:: Testo mostrato ::

Siamo ormai nel nuovo anno e il fintech, la tecnofinanza, si appresta a numerosi cambiamenti, ma cominciamo dall’inizio onde evitare inutili dubbi.

Nel corso del 2015 la tecnologia applicata al mondo della finanza ha registrato un notevole impatto sul mondo finanziario e sui mercati in generale. Secondo il rapporto annuale di KPMG, il valore totale delle aziende fintech nel medesimo anno è risultato di ammontare pari a circa 19 miliardi di dollari. Anche il 2016 sembra aver assecondato l’onda fintech ma è il 2017 che sembra avere tutte le credenziali per diventare l’anno di svolta delle criptovalute, tra le quali ad esempio i bitcoin.

La criptomoneta è l’ultima frontiera del panorama delle monete elettroniche e di gran lunga lo strumento più immune alle minacce che hanno interessato in via generale gli altri metodi di pagamento. Il crescente interesse verso i bitcoin, non solo, in termini più ampi, il generale senso di attrazione suscitato dalle applicazioni della tecnologia alla finanza, nonché le lacune della finanza tradizionale, hanno determinato lo sviluppo del settore fintech in termini di alternativa alla finanza tradizionale.

Quali aspettative per il 2017?
Per capire in quale direzione andrà il nuovo anno, occorre inquadrare quale sia il contesto circostante lasciato in eredità dall’anno precedente. Sicuramente si devono prendere in considerazione diversi fattori tra loro correlati, tra i quali la diffusione dei micro-pagamenti, lo sviluppo di soluzioni tecnologiche sempre più efficienti, l’applicazione dell’intelligenza artificiale.

A tutto ciò si aggiunga anche il consistente incremento del numero di operazioni di M&A registrato nel 2016. Tra le acquisizioni più significative si potrà ricordare certamente l’acquisizione di Emvantage da parte di Amazon oppure l’acquisizione di PhonePe da parte di Flipkart per poi finire con l’acquisizione di Citrus Pay da parte di Payu per un valore di ben 130 milioni di dollari.

:::
:: Record mostrati ::

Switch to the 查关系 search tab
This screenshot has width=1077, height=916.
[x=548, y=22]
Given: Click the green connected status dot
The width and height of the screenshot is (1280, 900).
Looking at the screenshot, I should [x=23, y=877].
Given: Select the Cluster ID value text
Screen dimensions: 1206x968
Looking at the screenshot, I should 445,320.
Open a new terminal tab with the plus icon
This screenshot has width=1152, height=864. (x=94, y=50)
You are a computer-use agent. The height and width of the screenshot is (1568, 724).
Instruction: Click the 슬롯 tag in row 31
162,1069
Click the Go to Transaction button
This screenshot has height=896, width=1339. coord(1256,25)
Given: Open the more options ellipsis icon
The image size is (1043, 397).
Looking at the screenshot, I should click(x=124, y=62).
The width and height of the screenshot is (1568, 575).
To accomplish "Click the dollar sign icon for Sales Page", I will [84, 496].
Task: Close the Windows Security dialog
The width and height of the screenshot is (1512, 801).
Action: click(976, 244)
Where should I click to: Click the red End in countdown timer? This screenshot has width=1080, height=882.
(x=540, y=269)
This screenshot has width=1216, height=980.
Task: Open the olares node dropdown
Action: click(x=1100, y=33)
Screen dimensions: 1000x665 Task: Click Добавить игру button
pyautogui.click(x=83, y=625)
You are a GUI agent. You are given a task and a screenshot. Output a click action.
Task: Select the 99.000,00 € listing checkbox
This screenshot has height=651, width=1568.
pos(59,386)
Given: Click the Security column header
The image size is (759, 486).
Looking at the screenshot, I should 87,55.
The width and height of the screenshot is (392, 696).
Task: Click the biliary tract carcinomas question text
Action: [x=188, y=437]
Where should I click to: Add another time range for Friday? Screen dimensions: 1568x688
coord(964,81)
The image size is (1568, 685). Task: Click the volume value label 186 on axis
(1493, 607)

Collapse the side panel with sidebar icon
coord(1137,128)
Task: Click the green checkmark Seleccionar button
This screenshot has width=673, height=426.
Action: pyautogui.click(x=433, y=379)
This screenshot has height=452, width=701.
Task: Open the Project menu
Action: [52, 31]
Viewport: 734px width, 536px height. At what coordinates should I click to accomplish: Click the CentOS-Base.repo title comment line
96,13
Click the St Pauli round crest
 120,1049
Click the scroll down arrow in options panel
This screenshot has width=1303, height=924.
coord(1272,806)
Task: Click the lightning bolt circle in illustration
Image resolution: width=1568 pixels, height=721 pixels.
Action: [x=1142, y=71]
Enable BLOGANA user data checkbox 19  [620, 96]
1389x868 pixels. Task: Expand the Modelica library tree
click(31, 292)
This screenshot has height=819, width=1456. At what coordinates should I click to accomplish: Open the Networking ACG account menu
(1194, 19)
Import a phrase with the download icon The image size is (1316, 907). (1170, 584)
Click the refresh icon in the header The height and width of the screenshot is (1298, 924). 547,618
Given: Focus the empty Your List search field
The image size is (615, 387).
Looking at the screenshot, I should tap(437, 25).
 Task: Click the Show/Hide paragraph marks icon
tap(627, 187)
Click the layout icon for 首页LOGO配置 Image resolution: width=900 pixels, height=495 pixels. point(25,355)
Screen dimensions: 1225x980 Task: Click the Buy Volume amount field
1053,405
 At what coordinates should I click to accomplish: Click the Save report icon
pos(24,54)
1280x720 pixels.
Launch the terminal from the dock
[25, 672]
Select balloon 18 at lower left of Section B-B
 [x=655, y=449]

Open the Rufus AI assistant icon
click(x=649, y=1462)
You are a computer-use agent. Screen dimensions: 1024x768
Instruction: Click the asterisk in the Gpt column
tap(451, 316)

:::

Sfida 1: Elenca tutte le aziende nominate nel testo sul fintech.
Sfida 2: Nel testo sul fintech, riscrivi tutto ciò che va da "La criptomoneta è" giù fino a "alla finanza tradizionale.", rinominando "criptomoneta" in "criptovaluta".

Risposta completa 1: KPMG, Emvantage, Amazon, PhonePe, Flipkart, Citrus Pay, Payu

Risposta completa 2:
La criptovaluta è l’ultima frontiera del panorama delle monete elettroniche e di gran lunga lo strumento più immune alle minacce che hanno interessato in via generale gli altri metodi di pagamento. Il crescente interesse verso i bitcoin, non solo, in termini più ampi, il generale senso di attrazione suscitato dalle applicazioni della tecnologia alla finanza, nonché le lacune della finanza tradizionale, hanno determinato lo sviluppo del settore fintech in termini di alternativa alla finanza tradizionale.